(Extracted records)
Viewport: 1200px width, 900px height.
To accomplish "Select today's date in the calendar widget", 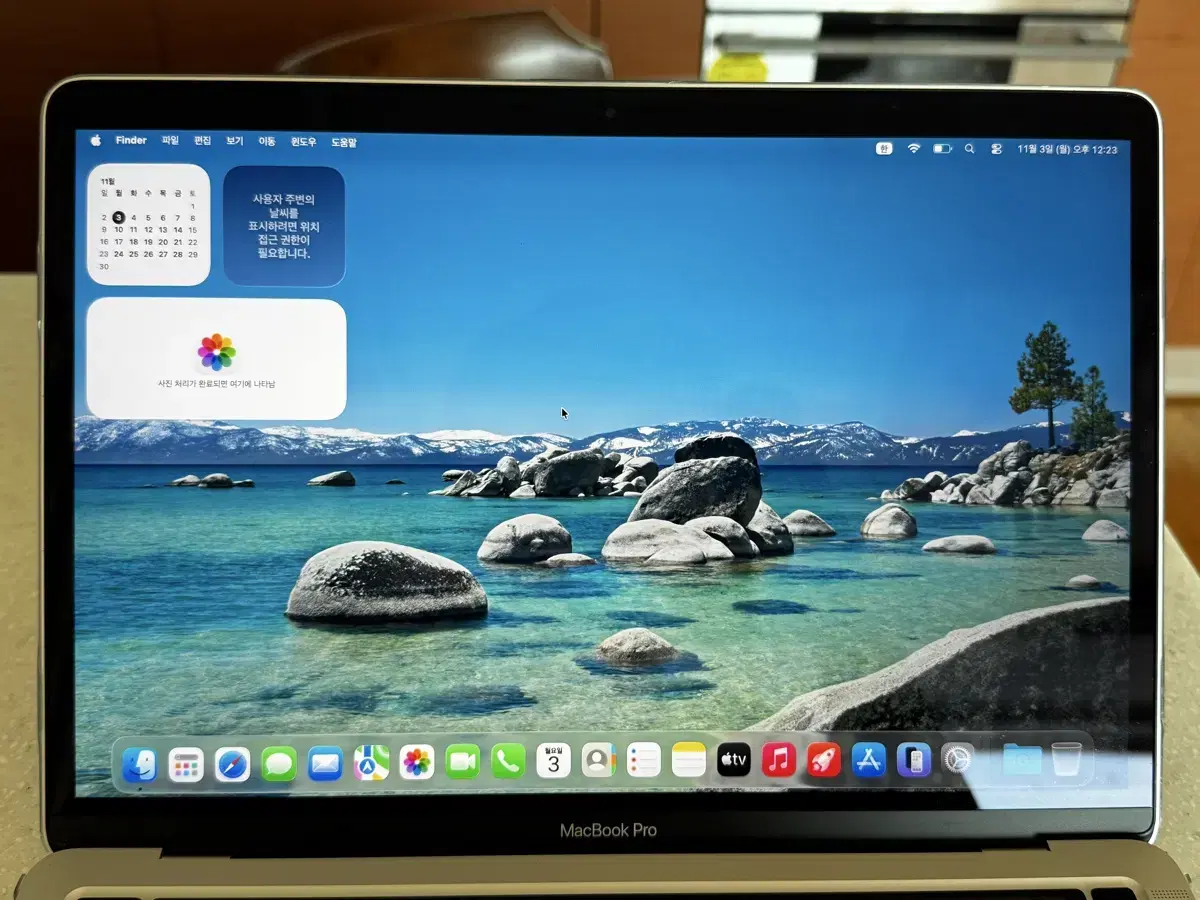I will (x=119, y=217).
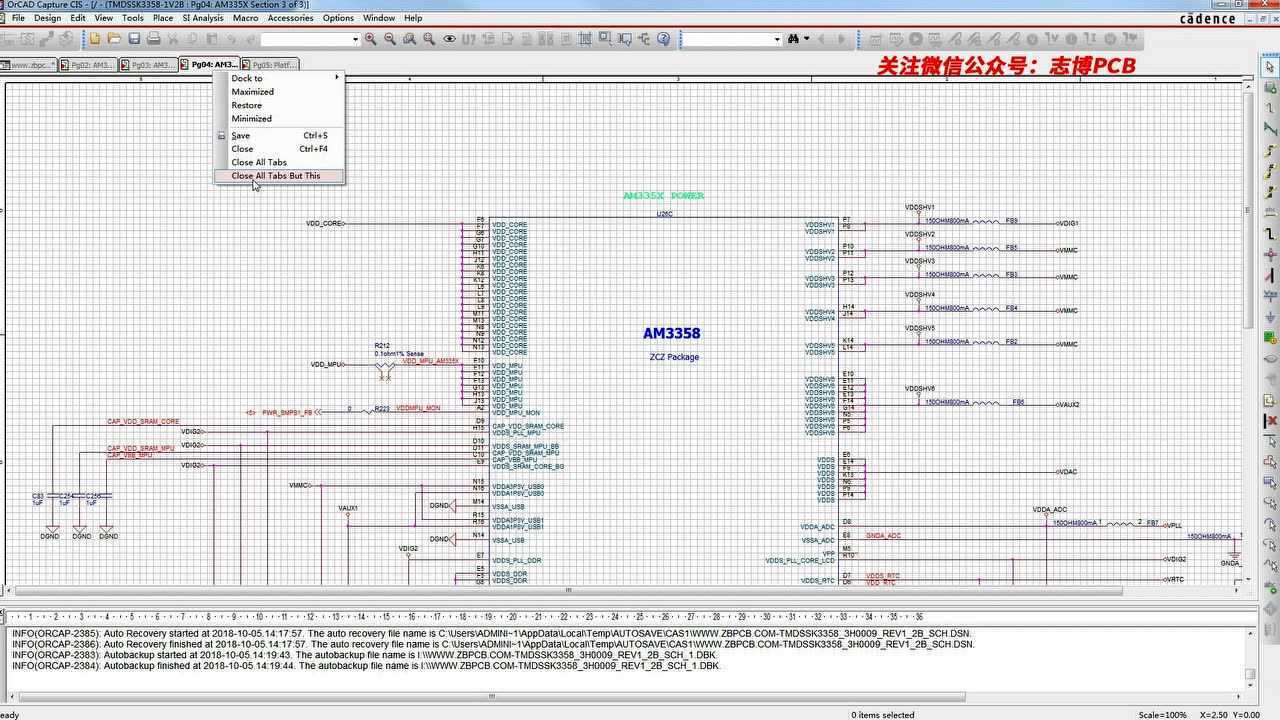Screen dimensions: 1280x720
Task: Zoom out with the magnifier minus icon
Action: pyautogui.click(x=391, y=39)
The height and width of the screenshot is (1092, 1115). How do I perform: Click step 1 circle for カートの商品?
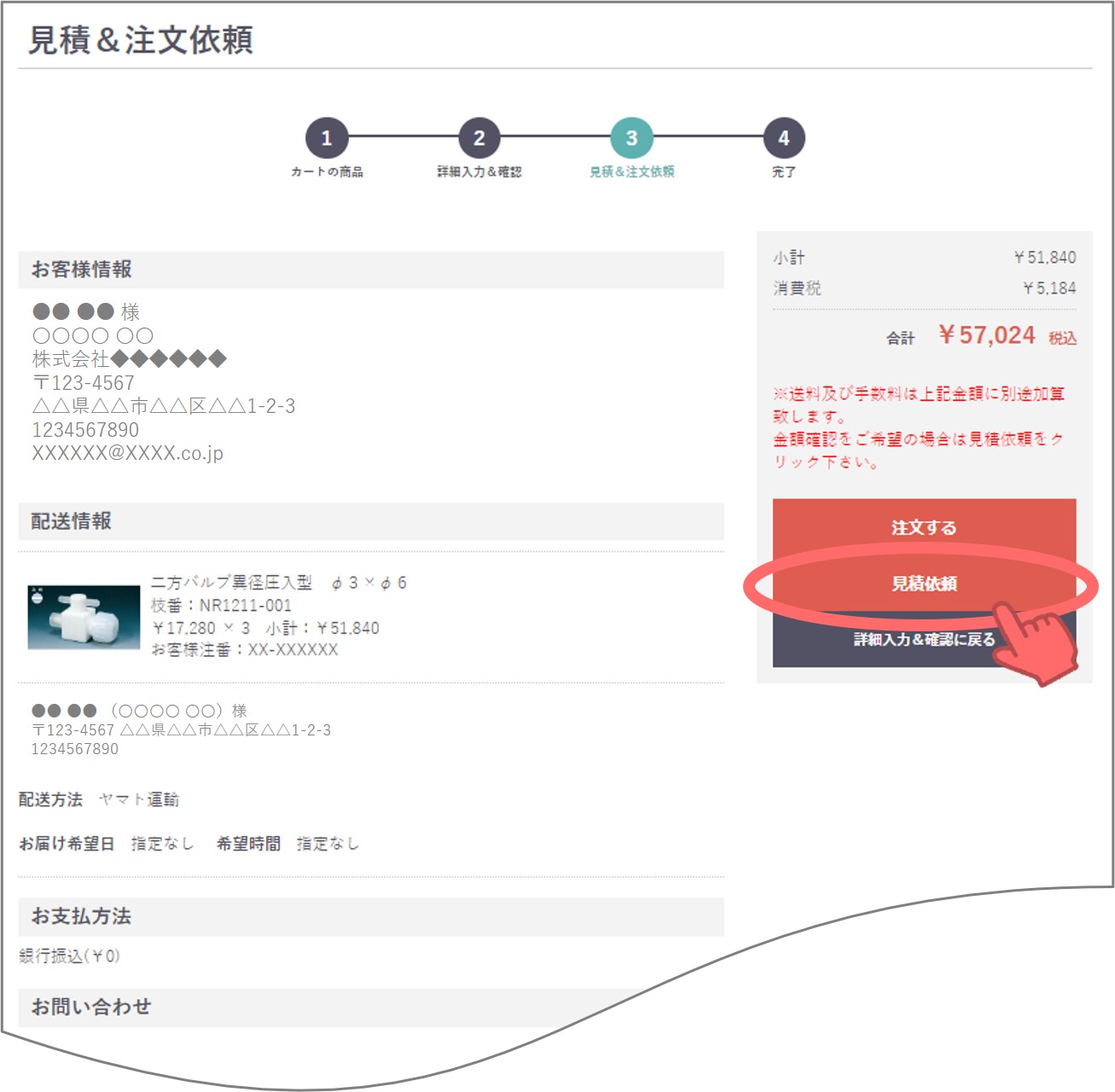[327, 138]
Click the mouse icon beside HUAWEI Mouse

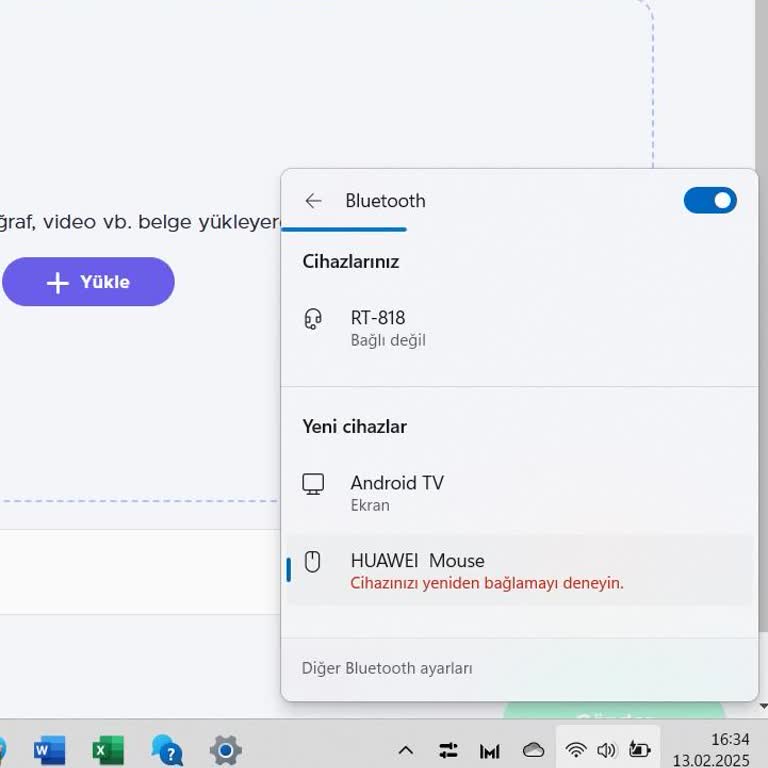313,562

WORK ITEM
From the line containing "The height and" down to the last line of the entries above, retype each line exactly as it stands, but skip the pictures.

RESPONSE BELOW
The height and width of the screenshot is (1092, 1115). How do I perform: Click step 1 circle for カートの商品?
[327, 138]
Click the mouse icon beside HUAWEI Mouse

313,562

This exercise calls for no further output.